▸ TEXTE DONNÉ:
····················

A. — Celui qui a autorité reconnue pour trancher un différend, qui est désigné pour juger. Comparaître devant le juge; décision des juges; juge compétent.
1. Celui qui est investi officiellement de l'autorité de rendre la justice, un jugement, de dire le droit. Juge administratif; juge à/de la Cour; juge militaire. Un juge amovible ou révocable est plus dangereux qu'un juge qui a acheté son emploi. Avoir acheté sa place est une chose moins corruptrice qu'avoir toujours à redouter de la perdre (CONSTANT, Princ. pol., 1815, p. 155) :
• 1. DON PELAGE : Ne savez-vous pas que je suis un juge, obligé de donner à tout litige qu'on lui adresse une solution?
CLAUDEL, Soulier, 1944, 1re part., 2e journée, 2, p. 1002.
— Expressions
♦ Nul ne peut être juge en sa propre cause
P. métaph. Il fut un temps où la ligue civique faisait afficher sur tous les murs une sorte de maxime juridique. « On ne discute pas avec des bandits; on les juge. » J'ai pensé plus d'une fois à compléter cette affiche par une autre, qui aurait rappelé que « nul n'est juge en sa propre cause » (ALAIN, Propos, 1921, p. 194).

····················

▸ TÂCHE COURTE 1:
Écrivez mot pour mot le passage de l'article sur le mot « juge » qui va de « CLAUDEL, Soulier, 1944, 1re » jusqu'à « 1921, p. 194). » compris.

Lignes indiquant où se trouvent les cibles
····················

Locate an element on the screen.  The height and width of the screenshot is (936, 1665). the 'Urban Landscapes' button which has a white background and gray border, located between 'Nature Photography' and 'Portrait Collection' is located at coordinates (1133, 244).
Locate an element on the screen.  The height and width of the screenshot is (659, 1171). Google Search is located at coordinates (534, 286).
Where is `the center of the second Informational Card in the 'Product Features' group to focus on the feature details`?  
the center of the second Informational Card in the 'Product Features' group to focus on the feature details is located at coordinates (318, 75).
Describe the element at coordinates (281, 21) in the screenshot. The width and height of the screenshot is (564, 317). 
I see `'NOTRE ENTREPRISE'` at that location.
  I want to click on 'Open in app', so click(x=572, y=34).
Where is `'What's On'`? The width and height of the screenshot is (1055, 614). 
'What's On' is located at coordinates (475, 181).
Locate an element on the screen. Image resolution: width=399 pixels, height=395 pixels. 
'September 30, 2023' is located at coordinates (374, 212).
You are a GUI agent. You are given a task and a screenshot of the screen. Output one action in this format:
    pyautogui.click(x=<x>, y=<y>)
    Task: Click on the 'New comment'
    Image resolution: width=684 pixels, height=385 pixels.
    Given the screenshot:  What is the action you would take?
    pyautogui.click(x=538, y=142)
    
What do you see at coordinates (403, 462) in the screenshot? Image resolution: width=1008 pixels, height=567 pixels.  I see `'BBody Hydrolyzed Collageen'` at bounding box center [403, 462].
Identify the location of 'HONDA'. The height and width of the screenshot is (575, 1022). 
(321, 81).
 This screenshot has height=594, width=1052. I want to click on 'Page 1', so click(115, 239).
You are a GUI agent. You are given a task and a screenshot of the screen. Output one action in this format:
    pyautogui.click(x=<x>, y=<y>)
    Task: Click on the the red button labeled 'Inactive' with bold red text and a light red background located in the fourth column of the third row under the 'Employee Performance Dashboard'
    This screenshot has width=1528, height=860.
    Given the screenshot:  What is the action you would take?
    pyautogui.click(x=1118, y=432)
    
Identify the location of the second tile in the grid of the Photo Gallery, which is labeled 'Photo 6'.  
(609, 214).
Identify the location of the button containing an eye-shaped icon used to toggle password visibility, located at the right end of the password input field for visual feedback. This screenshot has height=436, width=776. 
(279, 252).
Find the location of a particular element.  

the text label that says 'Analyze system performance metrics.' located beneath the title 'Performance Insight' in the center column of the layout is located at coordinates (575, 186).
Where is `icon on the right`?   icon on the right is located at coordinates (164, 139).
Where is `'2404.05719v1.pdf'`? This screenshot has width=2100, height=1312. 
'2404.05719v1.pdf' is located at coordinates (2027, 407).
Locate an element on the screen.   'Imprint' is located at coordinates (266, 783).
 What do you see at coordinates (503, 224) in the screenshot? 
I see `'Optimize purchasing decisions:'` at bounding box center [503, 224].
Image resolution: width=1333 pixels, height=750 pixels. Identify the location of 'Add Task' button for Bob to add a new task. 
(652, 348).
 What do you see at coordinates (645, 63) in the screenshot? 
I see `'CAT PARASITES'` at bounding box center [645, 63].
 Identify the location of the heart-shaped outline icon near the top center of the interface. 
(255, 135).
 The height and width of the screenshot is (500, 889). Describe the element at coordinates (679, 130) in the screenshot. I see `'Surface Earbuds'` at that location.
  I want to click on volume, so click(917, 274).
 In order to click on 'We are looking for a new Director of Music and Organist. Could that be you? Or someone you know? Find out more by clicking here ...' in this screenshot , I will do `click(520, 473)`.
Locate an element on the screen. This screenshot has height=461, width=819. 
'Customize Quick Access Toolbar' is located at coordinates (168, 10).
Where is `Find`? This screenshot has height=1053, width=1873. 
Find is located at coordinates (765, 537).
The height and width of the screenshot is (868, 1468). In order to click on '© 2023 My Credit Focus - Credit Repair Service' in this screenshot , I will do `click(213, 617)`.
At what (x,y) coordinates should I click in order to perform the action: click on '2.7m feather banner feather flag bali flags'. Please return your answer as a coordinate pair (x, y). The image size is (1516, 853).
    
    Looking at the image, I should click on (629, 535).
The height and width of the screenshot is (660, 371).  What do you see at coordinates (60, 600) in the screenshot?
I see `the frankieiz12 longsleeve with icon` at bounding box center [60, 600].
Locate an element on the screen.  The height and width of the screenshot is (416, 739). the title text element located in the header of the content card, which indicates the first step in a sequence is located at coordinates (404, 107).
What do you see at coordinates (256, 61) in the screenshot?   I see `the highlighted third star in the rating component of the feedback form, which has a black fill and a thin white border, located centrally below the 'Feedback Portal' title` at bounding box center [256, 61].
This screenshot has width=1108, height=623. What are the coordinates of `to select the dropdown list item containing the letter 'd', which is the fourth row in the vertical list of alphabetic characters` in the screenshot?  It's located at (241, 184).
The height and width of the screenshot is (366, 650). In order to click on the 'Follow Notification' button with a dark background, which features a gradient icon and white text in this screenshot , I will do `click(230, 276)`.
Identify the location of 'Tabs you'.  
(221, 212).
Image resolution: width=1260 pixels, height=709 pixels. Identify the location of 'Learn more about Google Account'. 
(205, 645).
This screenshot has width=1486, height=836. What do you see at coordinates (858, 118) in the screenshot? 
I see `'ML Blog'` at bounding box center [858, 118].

····················

▸ TÂCHE COURTE 2:
Dans la liste, reprenez les lignes qui vont de celle contenant « The height and width of the screenshot is (660, 371). » jusqu'à la fin de la liste, incluses, en changeant « Identify the location of » en « Find the position of » et sans rien toucher d'autre.

▸ RÉPONSE 1:
CLAUDEL, Soulier, 1944, 1re part., 2e journée, 2, p. 1002.
— Expressions
♦ Nul ne peut être juge en sa propre cause
P. métaph. Il fut un temps où la ligue civique faisait afficher sur tous les murs une sorte de maxime juridique. « On ne discute pas avec des bandits; on les juge. » J'ai pensé plus d'une fois à compléter cette affiche par une autre, qui aurait rappelé que « nul n'est juge en sa propre cause » (ALAIN, Propos, 1921, p. 194).

▸ RÉPONSE 2:
The height and width of the screenshot is (660, 371).  What do you see at coordinates (60, 600) in the screenshot?
I see `the frankieiz12 longsleeve with icon` at bounding box center [60, 600].
Locate an element on the screen.  The height and width of the screenshot is (416, 739). the title text element located in the header of the content card, which indicates the first step in a sequence is located at coordinates (404, 107).
What do you see at coordinates (256, 61) in the screenshot?   I see `the highlighted third star in the rating component of the feedback form, which has a black fill and a thin white border, located centrally below the 'Feedback Portal' title` at bounding box center [256, 61].
This screenshot has width=1108, height=623. What are the coordinates of `to select the dropdown list item containing the letter 'd', which is the fourth row in the vertical list of alphabetic characters` in the screenshot?  It's located at (241, 184).
The height and width of the screenshot is (366, 650). In order to click on the 'Follow Notification' button with a dark background, which features a gradient icon and white text in this screenshot , I will do `click(230, 276)`.
Find the position of 'Tabs you'.  
(221, 212).
Image resolution: width=1260 pixels, height=709 pixels. Find the position of 'Learn more about Google Account'. 
(205, 645).
This screenshot has width=1486, height=836. What do you see at coordinates (858, 118) in the screenshot? 
I see `'ML Blog'` at bounding box center [858, 118].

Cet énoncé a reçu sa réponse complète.